Network Helper sped up private networking, w/o private IP or VLAN?
Hi friends! I have a question about something that seems to maybe be working better than I would have expected from the documentation, and I'd like to run it by y'all to make sure I'm understanding correctly.
I have a web server and database server both running in the same Linode account and region. The web server connects to the database server via its hostname, db.example.com
. Unsurprisingly, this used public networking, which often resulted in unnecessarily slow queries, by sending the traffic outside Linode's datacenter then back in (I think?).
So, I decided to configure the two servers to run in a private VLAN, to speed up the connection. I started by enabling Network Helper on the web server (it was previously disabled), and rebooted the server, because I understood Network Helper to be a prerequisite for setting up private VLAN on Linode.
I was surprised to find that enabling Network Helper seemed to speed up my query times dramatically, despite not yet setting up private VLAN, private IPv4, or making any changes I would have expected to matter.
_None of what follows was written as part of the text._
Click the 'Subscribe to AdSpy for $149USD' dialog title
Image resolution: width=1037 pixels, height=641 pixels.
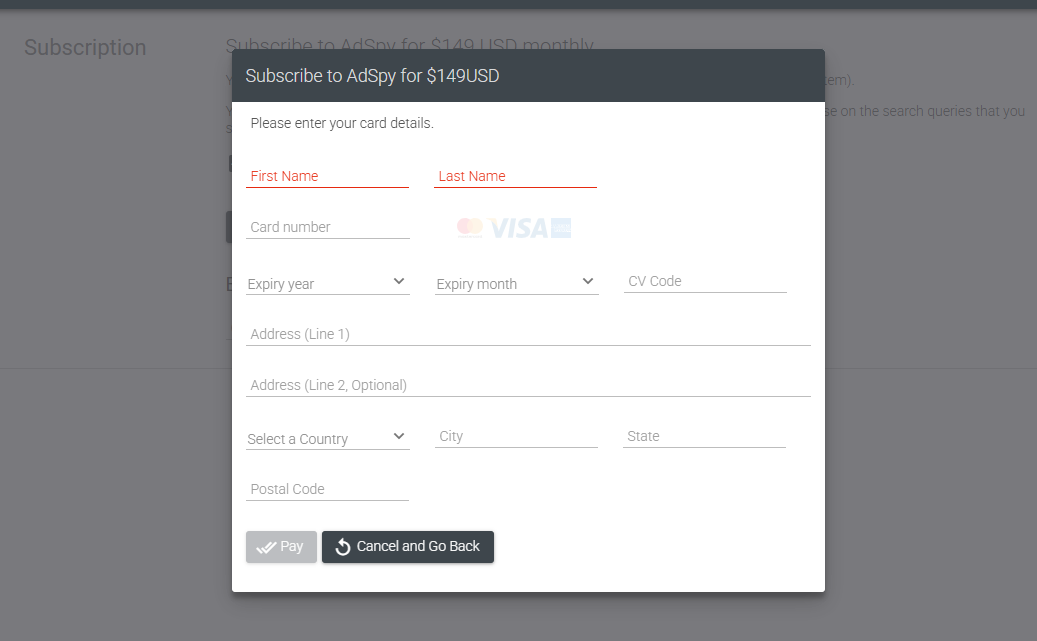[372, 75]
I'm surprised because, on the web server, db.example.com
still resolves to the public IP address; so I would have expected this to still use the public network, and for the traffic to still exit Linode's datacenter then come back in.
I notice that the Network Helper added a Gateway=XX.XX.XX.X
line to my /etc/systemd/network/05-eth0.network
config file, on Ubuntu 20.04 LTS. (I've redacted the address because I don't know if it's private information.)
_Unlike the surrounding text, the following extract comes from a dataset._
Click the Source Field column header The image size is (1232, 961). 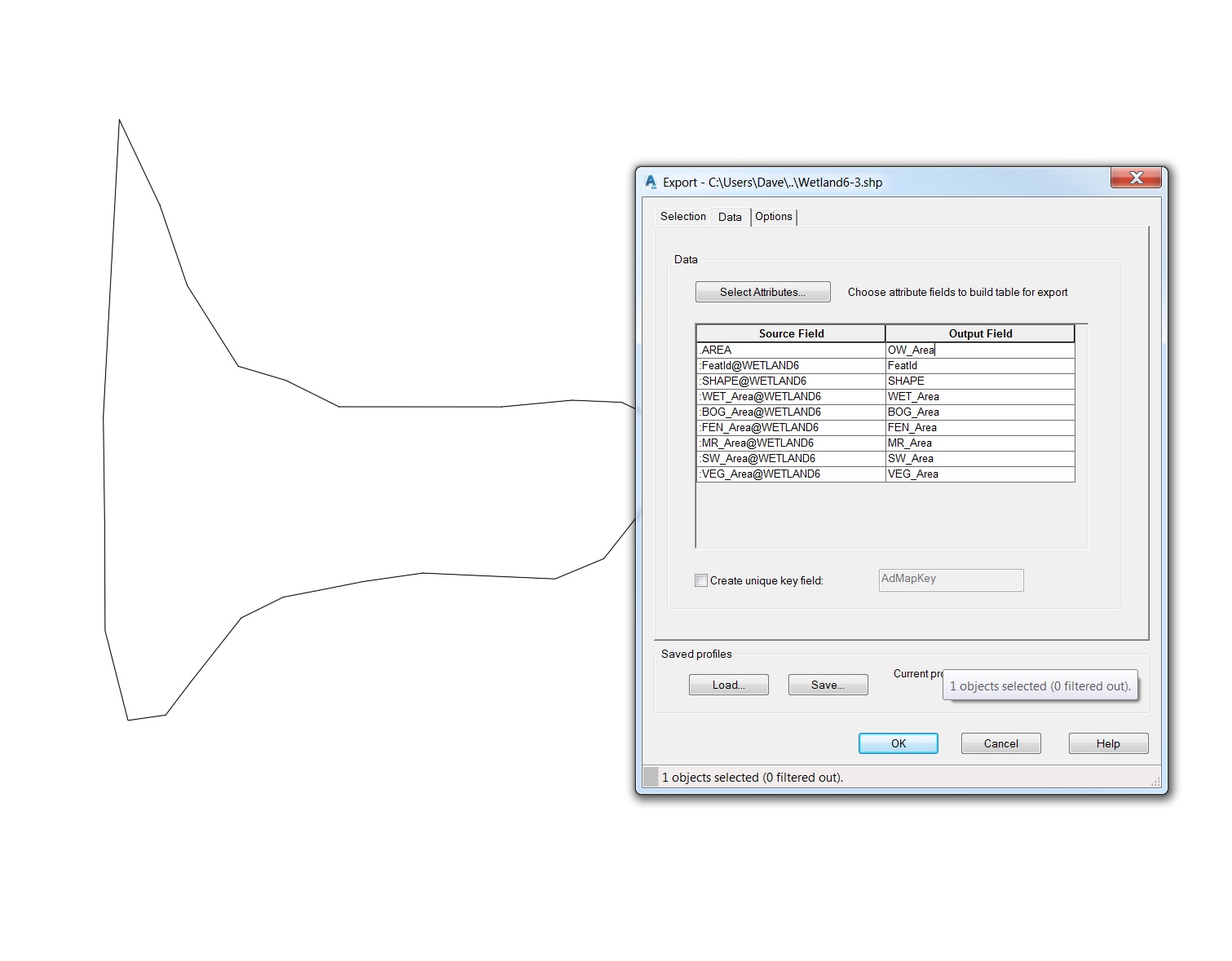[790, 333]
Does using this gateway change how my traffic is routed, such that the networking algorithm notices that the public address can be resolved faster through the internal network? That would make sense to me as a networking amateur, but it's not mentioned in the documentation, and I don't know enough about network gateways to know if a gateway config line would have that kind of effect.
Anyway, I don't have a problem, exactly? It seems like things are faster now and my problem is solved? I'm just noticing that the solution is behaving differently than I expected, so I want to check and make sure I'm not missing something important!